Está siempre del mismo humor, igualmente amable e igualmente reservado para todos, sin distinción. Plácido y encerrado en sí mismo, no huye de la sociedad ni de la conversación y, sin embargo, nadie puede recordar ninguna opinión suya ni en ningún sitio se repite lo que él ha dicho. Se basta por sí solo y está enteramente satisfecho de lo que es y de lo que significa a ojos de los demás hombres.

No tiene necesidad de ser o de parecer de otro modo del que realmente es y nadie espera ni exige de él otra cosa. Es uno de esos hombres que llevan su nobleza como un título pesado y digno que llena por completo su vida; una nobleza innata, grande y respetable cuya justificación se halla en sí misma, y que no puede ser ni explicada, ni negada, ni imitada.

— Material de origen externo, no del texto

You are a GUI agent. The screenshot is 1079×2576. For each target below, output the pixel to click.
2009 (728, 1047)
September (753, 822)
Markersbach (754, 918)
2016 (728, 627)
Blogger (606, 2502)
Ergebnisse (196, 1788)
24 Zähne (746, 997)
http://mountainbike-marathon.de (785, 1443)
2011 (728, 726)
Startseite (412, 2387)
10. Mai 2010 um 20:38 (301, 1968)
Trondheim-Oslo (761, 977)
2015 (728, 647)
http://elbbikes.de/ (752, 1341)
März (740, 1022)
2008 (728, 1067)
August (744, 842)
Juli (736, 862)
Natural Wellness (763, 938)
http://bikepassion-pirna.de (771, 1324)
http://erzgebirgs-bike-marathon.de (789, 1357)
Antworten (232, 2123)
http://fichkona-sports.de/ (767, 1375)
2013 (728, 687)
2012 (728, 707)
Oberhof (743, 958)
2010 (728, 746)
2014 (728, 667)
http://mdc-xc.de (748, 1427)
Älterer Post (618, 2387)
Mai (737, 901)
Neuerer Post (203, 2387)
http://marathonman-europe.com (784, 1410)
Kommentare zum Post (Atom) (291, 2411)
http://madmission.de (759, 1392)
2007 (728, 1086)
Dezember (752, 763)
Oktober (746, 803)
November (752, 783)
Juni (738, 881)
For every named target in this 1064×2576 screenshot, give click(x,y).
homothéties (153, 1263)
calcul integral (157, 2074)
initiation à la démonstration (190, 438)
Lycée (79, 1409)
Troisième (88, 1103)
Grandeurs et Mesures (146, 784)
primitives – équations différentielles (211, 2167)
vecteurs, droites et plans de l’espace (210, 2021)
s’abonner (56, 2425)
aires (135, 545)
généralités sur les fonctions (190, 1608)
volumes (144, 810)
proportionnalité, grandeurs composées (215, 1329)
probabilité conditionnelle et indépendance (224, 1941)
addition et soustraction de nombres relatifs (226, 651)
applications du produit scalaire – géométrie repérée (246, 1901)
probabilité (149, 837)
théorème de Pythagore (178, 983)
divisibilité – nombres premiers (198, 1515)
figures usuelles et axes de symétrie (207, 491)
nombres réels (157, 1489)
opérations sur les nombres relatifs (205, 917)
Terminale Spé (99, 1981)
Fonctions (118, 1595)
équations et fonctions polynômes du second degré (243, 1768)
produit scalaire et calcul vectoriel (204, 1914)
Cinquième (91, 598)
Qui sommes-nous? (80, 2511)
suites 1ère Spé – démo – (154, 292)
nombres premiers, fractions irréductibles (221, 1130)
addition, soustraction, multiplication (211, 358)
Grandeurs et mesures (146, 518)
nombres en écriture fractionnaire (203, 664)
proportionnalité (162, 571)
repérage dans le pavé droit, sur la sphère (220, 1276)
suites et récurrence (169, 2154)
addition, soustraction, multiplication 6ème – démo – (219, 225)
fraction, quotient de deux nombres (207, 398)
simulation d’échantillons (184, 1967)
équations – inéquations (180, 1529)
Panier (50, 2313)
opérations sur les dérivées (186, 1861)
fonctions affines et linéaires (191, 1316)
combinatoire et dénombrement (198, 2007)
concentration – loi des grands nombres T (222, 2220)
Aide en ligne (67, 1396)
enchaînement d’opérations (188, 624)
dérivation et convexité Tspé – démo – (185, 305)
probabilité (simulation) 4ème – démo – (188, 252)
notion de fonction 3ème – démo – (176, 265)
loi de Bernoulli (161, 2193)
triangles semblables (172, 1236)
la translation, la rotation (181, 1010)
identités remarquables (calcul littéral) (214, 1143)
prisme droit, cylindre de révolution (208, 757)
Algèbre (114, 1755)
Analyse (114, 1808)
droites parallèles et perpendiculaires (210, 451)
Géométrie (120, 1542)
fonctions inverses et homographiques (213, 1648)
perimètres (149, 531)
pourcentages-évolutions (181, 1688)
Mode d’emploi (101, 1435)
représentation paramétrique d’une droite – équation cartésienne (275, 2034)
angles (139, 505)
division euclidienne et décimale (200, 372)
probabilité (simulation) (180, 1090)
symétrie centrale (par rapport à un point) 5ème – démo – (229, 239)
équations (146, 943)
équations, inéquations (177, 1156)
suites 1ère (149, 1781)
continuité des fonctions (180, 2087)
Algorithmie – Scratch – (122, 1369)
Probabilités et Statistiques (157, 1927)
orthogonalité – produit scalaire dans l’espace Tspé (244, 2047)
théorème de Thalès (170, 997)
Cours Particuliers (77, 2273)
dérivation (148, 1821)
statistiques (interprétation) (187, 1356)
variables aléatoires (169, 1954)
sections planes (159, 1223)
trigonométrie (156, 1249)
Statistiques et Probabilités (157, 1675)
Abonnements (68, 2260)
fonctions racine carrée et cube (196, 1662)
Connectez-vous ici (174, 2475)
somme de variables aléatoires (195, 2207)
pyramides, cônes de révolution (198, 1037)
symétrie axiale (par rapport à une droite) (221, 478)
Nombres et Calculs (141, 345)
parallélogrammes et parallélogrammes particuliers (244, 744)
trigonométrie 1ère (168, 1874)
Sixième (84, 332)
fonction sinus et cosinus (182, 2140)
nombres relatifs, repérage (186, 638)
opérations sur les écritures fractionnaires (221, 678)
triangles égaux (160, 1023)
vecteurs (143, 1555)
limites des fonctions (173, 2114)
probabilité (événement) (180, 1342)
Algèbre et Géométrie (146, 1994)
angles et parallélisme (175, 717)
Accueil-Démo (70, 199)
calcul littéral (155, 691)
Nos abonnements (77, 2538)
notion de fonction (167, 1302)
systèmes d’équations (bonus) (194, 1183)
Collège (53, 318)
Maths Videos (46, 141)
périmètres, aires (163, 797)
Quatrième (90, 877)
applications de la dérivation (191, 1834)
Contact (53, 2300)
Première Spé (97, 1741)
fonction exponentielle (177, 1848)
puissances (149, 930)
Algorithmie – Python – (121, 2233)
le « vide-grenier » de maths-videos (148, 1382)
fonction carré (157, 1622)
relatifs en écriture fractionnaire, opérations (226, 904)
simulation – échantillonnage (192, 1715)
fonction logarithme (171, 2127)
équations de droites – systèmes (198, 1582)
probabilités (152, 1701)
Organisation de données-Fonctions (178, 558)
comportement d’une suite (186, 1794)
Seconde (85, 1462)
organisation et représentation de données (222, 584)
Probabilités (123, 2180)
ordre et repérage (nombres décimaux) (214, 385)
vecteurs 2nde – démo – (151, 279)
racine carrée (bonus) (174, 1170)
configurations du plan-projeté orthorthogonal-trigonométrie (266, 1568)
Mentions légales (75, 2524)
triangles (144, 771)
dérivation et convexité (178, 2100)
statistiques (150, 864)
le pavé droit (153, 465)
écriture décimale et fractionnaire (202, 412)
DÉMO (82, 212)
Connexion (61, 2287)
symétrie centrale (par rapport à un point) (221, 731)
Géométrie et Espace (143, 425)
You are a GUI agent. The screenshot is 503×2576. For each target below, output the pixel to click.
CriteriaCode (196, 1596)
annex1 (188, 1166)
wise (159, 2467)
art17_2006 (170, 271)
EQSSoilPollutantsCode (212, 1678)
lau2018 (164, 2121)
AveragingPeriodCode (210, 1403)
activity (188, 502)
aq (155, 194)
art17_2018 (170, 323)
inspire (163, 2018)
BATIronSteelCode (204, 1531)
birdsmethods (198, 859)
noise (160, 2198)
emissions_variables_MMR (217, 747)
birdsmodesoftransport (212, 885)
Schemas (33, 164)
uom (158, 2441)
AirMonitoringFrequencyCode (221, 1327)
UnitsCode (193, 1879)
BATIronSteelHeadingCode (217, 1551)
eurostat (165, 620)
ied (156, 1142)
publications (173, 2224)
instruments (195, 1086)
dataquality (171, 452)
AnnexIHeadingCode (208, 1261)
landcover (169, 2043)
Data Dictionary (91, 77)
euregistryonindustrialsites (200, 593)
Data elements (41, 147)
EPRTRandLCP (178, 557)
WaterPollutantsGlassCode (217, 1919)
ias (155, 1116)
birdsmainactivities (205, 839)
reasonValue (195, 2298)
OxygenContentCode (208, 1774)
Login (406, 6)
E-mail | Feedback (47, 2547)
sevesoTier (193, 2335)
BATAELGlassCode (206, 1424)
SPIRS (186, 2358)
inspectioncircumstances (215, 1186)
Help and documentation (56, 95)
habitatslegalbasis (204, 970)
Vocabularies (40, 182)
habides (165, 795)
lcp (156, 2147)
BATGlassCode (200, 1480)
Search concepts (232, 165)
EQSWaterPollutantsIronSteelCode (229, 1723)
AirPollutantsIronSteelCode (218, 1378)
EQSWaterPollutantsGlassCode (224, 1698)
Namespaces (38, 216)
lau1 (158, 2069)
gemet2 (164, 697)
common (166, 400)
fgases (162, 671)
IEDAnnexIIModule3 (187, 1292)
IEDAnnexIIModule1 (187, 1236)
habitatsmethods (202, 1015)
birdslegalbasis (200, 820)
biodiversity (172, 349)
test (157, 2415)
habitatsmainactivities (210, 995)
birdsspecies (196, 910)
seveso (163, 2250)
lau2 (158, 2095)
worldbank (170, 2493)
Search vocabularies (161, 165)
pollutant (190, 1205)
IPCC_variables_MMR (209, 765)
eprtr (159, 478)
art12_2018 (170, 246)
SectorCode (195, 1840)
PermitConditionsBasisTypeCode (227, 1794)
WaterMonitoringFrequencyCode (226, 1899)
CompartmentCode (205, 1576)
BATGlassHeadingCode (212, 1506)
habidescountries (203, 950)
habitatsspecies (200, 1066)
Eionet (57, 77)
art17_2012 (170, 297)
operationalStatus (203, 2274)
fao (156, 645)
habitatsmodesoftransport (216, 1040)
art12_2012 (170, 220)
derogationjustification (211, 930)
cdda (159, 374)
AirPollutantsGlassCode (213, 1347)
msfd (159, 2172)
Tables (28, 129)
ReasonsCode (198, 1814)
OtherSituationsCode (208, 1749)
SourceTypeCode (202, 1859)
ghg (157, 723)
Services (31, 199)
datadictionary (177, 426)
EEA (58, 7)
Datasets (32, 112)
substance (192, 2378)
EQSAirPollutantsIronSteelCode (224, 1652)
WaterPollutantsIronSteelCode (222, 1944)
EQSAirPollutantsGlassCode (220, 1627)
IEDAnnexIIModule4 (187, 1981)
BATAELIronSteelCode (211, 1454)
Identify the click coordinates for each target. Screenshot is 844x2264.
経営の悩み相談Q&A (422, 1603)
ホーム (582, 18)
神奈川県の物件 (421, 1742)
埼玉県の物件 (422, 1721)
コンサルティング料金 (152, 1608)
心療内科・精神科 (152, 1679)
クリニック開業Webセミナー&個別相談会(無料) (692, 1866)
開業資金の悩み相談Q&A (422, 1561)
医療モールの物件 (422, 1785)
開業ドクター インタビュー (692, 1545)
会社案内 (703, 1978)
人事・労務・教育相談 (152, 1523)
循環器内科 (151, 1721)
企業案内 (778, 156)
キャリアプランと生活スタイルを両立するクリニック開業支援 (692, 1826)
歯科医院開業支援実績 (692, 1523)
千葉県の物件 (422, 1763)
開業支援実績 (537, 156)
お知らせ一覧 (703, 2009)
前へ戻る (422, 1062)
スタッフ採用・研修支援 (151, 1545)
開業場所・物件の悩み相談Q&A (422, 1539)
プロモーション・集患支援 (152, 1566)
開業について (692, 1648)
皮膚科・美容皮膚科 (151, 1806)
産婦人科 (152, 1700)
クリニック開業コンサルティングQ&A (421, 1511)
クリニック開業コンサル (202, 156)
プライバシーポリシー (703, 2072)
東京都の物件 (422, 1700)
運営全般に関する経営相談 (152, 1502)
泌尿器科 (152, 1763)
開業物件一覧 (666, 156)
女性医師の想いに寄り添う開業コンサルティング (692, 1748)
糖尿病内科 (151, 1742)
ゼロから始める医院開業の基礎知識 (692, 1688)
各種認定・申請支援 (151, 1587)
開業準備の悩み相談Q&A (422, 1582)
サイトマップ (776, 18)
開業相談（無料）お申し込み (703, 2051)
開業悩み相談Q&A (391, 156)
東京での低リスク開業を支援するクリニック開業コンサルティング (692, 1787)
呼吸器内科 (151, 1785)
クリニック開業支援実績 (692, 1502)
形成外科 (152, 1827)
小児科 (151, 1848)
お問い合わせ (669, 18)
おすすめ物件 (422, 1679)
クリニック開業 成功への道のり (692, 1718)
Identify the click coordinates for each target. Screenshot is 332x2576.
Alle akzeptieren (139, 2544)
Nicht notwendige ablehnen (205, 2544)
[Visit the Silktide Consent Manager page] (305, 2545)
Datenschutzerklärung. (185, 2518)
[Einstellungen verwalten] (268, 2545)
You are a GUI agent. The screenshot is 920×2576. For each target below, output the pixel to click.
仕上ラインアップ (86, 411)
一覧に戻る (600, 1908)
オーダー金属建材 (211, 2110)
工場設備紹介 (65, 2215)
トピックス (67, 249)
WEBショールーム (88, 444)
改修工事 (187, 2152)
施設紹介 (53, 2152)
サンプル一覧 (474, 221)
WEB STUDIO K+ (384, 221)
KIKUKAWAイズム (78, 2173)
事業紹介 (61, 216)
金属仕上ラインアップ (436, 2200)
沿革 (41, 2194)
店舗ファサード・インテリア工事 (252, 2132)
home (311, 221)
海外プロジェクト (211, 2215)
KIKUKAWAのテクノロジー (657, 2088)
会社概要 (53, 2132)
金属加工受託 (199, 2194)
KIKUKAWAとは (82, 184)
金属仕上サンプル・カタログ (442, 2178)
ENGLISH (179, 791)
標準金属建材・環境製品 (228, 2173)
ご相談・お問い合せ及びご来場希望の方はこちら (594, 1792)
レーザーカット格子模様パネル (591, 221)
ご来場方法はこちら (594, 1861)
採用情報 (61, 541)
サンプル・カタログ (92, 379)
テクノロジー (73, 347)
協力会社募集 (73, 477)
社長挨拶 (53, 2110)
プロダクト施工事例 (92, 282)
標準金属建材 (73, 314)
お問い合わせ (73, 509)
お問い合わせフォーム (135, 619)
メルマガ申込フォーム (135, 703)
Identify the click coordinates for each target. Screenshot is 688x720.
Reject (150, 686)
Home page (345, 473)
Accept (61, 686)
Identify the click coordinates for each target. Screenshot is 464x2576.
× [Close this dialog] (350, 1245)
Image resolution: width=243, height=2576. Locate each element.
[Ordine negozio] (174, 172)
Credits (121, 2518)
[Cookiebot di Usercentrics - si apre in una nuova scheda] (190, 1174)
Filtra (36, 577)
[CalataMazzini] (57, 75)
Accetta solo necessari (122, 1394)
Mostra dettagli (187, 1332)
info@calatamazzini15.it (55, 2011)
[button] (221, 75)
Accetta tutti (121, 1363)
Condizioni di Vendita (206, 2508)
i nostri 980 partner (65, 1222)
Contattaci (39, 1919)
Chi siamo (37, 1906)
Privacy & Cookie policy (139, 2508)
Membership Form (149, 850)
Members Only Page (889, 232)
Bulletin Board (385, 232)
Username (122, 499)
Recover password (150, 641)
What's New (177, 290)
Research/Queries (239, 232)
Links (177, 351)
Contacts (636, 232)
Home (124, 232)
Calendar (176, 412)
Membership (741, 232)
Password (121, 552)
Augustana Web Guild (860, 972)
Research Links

Lotika no se ocupa de los clientes de la sala grande. Ése es el dominio de Maltchika, la camarera, y de Gustavo, el camarero… Maltchika es conocida en toda la ciudad como una húngara muy lista que se parece a la mujer de un domador de fieras, mientras que Gustavo es un alemán de Bohemia, pelirrojo, bajito, con los ojos inyectados en sangre, patizambo y con los pies planos. Conocen a todos los clientes y, en general, a todos los habitantes de la ciudad; saben quién paga regularmente, de qué manera se comporta cada uno cuando está borracho; están al corriente de quiénes son los que han de ser recibidos con frialdad, a quién hay que acoger cordialmente y de quéllos que ni siquiera hay que dejar entrar, porque no son aptos "para el hotel". Vigilan a los que beben mucho y tienen cuidado de que nadie se vaya sin pagar, e, igualmente, de que todo termine con corrección y como Dios manda, según las instrucciones de Lotika: Nur Kein Skandal 1 . Pero, a veces, sucede, excepcio-nalmente, que alguien, de manera inesperada, demuestra que tiene mal beber, o bien que un individuo, tras haberse emborrachado en otros cabarets de segunda categoría, entra por la fuerza en el hotel; entonces, hace su aparición un criado, Milán, un muchacho alto, ancho de espaldas y huesudo. Originario de Lika, es un hombre de fuerza hercúlea que habla poco, pero que puede ocuparse de cualquier trabajo. Está siempre vestido como conviene a un camarero de hotel (Lotika no deja pasar un detalle). Va siempre sin chaqueta, con un chaleco oscuro encima de una camisa blanca, y un delantal largo, de paño verde.

1 . "Ante todo, que no haya escándalo." (En alemán en el original.) (N, del T.)